__GOAL OF THE EXERCISE__:
Copy out all the data below, replacing every "Instruction" with "Directive" and leaving everything else unchanged.

## Start TASK INPUT

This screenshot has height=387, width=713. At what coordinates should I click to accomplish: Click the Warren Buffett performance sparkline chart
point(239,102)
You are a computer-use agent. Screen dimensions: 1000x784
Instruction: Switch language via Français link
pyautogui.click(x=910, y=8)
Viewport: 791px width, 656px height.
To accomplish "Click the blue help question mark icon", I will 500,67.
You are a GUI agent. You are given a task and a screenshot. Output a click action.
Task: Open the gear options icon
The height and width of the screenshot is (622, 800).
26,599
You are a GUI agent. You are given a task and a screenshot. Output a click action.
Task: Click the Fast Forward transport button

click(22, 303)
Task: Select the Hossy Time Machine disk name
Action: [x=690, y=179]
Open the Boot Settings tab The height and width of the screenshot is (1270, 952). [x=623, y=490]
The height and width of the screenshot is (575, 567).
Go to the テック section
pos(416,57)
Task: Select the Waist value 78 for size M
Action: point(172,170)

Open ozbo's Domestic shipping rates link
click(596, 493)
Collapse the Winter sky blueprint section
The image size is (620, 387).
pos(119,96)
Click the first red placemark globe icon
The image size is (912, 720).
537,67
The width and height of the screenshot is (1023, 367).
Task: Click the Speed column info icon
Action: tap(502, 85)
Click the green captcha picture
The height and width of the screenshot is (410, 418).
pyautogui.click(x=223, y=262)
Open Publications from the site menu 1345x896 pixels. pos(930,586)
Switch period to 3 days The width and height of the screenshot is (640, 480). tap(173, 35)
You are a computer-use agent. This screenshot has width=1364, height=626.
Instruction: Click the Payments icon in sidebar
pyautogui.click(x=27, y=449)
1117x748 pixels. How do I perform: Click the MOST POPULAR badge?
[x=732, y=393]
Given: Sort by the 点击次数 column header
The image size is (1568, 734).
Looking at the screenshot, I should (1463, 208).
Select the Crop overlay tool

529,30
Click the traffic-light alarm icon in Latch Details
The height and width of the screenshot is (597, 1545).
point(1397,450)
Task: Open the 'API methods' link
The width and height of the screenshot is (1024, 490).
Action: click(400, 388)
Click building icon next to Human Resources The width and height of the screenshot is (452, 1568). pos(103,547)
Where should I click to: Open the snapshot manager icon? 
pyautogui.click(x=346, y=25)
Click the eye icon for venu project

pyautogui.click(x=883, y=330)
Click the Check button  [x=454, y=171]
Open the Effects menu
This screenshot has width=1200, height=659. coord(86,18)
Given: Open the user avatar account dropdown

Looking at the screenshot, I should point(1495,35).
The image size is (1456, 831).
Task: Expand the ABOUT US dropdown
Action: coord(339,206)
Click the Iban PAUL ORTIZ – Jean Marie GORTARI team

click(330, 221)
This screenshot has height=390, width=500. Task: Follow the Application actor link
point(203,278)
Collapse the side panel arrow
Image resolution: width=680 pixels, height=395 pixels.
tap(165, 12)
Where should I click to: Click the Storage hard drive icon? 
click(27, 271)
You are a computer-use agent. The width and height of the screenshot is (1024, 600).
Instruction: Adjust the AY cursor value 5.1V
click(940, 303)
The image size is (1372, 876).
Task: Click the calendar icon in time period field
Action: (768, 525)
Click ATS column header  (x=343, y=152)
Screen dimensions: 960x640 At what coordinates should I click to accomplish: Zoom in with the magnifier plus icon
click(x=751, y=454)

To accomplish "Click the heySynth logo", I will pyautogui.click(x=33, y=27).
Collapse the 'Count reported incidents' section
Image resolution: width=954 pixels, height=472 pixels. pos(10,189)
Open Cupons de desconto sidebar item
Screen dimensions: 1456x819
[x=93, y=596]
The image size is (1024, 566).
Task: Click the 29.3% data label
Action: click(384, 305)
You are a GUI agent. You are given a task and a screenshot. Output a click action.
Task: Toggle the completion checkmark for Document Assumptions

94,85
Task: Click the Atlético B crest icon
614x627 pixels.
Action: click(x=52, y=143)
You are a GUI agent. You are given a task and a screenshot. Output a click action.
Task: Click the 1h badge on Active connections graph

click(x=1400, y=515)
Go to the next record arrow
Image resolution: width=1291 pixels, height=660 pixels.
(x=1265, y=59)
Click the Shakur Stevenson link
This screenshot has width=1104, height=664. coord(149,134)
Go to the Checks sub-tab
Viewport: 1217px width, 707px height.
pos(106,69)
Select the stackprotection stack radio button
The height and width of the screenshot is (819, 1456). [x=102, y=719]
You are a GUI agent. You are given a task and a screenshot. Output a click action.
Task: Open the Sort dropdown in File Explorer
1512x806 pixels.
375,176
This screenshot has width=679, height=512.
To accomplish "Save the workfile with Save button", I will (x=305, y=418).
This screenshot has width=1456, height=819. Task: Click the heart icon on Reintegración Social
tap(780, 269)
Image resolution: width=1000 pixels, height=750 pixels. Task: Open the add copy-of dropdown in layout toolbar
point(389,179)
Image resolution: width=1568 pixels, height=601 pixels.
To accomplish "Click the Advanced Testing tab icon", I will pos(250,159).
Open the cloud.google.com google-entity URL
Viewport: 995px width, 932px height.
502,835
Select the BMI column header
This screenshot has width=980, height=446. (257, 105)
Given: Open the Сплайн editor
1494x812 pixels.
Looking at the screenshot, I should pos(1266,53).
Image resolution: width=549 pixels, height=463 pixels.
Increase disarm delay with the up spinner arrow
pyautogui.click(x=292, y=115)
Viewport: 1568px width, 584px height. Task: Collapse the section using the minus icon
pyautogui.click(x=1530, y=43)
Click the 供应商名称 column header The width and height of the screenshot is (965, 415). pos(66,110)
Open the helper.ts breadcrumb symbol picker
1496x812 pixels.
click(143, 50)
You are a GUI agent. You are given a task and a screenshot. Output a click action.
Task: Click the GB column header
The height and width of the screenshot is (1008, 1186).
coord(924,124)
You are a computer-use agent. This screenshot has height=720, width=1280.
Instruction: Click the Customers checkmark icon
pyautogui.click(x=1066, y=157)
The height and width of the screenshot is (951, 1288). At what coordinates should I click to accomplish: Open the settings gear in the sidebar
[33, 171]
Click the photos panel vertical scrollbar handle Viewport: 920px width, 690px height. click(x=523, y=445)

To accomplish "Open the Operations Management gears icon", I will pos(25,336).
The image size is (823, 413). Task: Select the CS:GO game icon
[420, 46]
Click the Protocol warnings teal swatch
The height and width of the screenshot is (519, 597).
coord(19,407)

## End TASK INPUT

__EXPECTED ANSWER__:
This screenshot has height=387, width=713. At what coordinates should I click to accomplish: Click the Warren Buffett performance sparkline chart
point(239,102)
You are a computer-use agent. Screen dimensions: 1000x784
Directive: Switch language via Français link
pyautogui.click(x=910, y=8)
Viewport: 791px width, 656px height.
To accomplish "Click the blue help question mark icon", I will 500,67.
You are a GUI agent. You are given a task and a screenshot. Output a click action.
Task: Open the gear options icon
The height and width of the screenshot is (622, 800).
26,599
You are a GUI agent. You are given a task and a screenshot. Output a click action.
Task: Click the Fast Forward transport button

click(22, 303)
Task: Select the Hossy Time Machine disk name
Action: [x=690, y=179]
Open the Boot Settings tab The height and width of the screenshot is (1270, 952). [x=623, y=490]
The height and width of the screenshot is (575, 567).
Go to the テック section
pos(416,57)
Task: Select the Waist value 78 for size M
Action: point(172,170)

Open ozbo's Domestic shipping rates link
click(596, 493)
Collapse the Winter sky blueprint section
The image size is (620, 387).
pos(119,96)
Click the first red placemark globe icon
The image size is (912, 720).
537,67
The width and height of the screenshot is (1023, 367).
Task: Click the Speed column info icon
Action: tap(502, 85)
Click the green captcha picture
The height and width of the screenshot is (410, 418).
pyautogui.click(x=223, y=262)
Open Publications from the site menu 1345x896 pixels. pos(930,586)
Switch period to 3 days The width and height of the screenshot is (640, 480). tap(173, 35)
You are a computer-use agent. This screenshot has width=1364, height=626.
Directive: Click the Payments icon in sidebar
pyautogui.click(x=27, y=449)
1117x748 pixels. How do I perform: Click the MOST POPULAR badge?
[x=732, y=393]
Given: Sort by the 点击次数 column header
The image size is (1568, 734).
Looking at the screenshot, I should (1463, 208).
Select the Crop overlay tool

529,30
Click the traffic-light alarm icon in Latch Details
The height and width of the screenshot is (597, 1545).
point(1397,450)
Task: Open the 'API methods' link
The width and height of the screenshot is (1024, 490).
Action: click(400, 388)
Click building icon next to Human Resources The width and height of the screenshot is (452, 1568). pos(103,547)
Where should I click to: Open the snapshot manager icon? 
pyautogui.click(x=346, y=25)
Click the eye icon for venu project

pyautogui.click(x=883, y=330)
Click the Check button  [x=454, y=171]
Open the Effects menu
This screenshot has width=1200, height=659. coord(86,18)
Given: Open the user avatar account dropdown

Looking at the screenshot, I should point(1495,35).
The image size is (1456, 831).
Task: Expand the ABOUT US dropdown
Action: coord(339,206)
Click the Iban PAUL ORTIZ – Jean Marie GORTARI team

click(330, 221)
This screenshot has height=390, width=500. Task: Follow the Application actor link
point(203,278)
Collapse the side panel arrow
Image resolution: width=680 pixels, height=395 pixels.
tap(165, 12)
Where should I click to: Click the Storage hard drive icon? 
click(27, 271)
You are a computer-use agent. The width and height of the screenshot is (1024, 600).
Directive: Adjust the AY cursor value 5.1V
click(940, 303)
The image size is (1372, 876).
Task: Click the calendar icon in time period field
Action: (768, 525)
Click ATS column header  (x=343, y=152)
Screen dimensions: 960x640 At what coordinates should I click to accomplish: Zoom in with the magnifier plus icon
click(x=751, y=454)

To accomplish "Click the heySynth logo", I will pyautogui.click(x=33, y=27).
Collapse the 'Count reported incidents' section
Image resolution: width=954 pixels, height=472 pixels. pos(10,189)
Open Cupons de desconto sidebar item
Screen dimensions: 1456x819
[x=93, y=596]
The image size is (1024, 566).
Task: Click the 29.3% data label
Action: click(384, 305)
You are a GUI agent. You are given a task and a screenshot. Output a click action.
Task: Toggle the completion checkmark for Document Assumptions

94,85
Task: Click the Atlético B crest icon
614x627 pixels.
Action: click(x=52, y=143)
You are a GUI agent. You are given a task and a screenshot. Output a click action.
Task: Click the 1h badge on Active connections graph

click(x=1400, y=515)
Go to the next record arrow
Image resolution: width=1291 pixels, height=660 pixels.
(x=1265, y=59)
Click the Shakur Stevenson link
This screenshot has width=1104, height=664. coord(149,134)
Go to the Checks sub-tab
Viewport: 1217px width, 707px height.
pos(106,69)
Select the stackprotection stack radio button
The height and width of the screenshot is (819, 1456). [x=102, y=719]
You are a GUI agent. You are given a task and a screenshot. Output a click action.
Task: Open the Sort dropdown in File Explorer
1512x806 pixels.
375,176
This screenshot has width=679, height=512.
To accomplish "Save the workfile with Save button", I will (x=305, y=418).
This screenshot has width=1456, height=819. Task: Click the heart icon on Reintegración Social
tap(780, 269)
Image resolution: width=1000 pixels, height=750 pixels. Task: Open the add copy-of dropdown in layout toolbar
point(389,179)
Image resolution: width=1568 pixels, height=601 pixels.
To accomplish "Click the Advanced Testing tab icon", I will pos(250,159).
Open the cloud.google.com google-entity URL
Viewport: 995px width, 932px height.
502,835
Select the BMI column header
This screenshot has width=980, height=446. (257, 105)
Given: Open the Сплайн editor
1494x812 pixels.
Looking at the screenshot, I should pos(1266,53).
Image resolution: width=549 pixels, height=463 pixels.
Increase disarm delay with the up spinner arrow
pyautogui.click(x=292, y=115)
Viewport: 1568px width, 584px height. Task: Collapse the section using the minus icon
pyautogui.click(x=1530, y=43)
Click the 供应商名称 column header The width and height of the screenshot is (965, 415). pos(66,110)
Open the helper.ts breadcrumb symbol picker
1496x812 pixels.
click(143, 50)
You are a GUI agent. You are given a task and a screenshot. Output a click action.
Task: Click the GB column header
The height and width of the screenshot is (1008, 1186).
coord(924,124)
You are a computer-use agent. This screenshot has height=720, width=1280.
Directive: Click the Customers checkmark icon
pyautogui.click(x=1066, y=157)
The height and width of the screenshot is (951, 1288). At what coordinates should I click to accomplish: Open the settings gear in the sidebar
[33, 171]
Click the photos panel vertical scrollbar handle Viewport: 920px width, 690px height. click(x=523, y=445)

To accomplish "Open the Operations Management gears icon", I will pos(25,336).
The image size is (823, 413). Task: Select the CS:GO game icon
[420, 46]
Click the Protocol warnings teal swatch
The height and width of the screenshot is (519, 597).
coord(19,407)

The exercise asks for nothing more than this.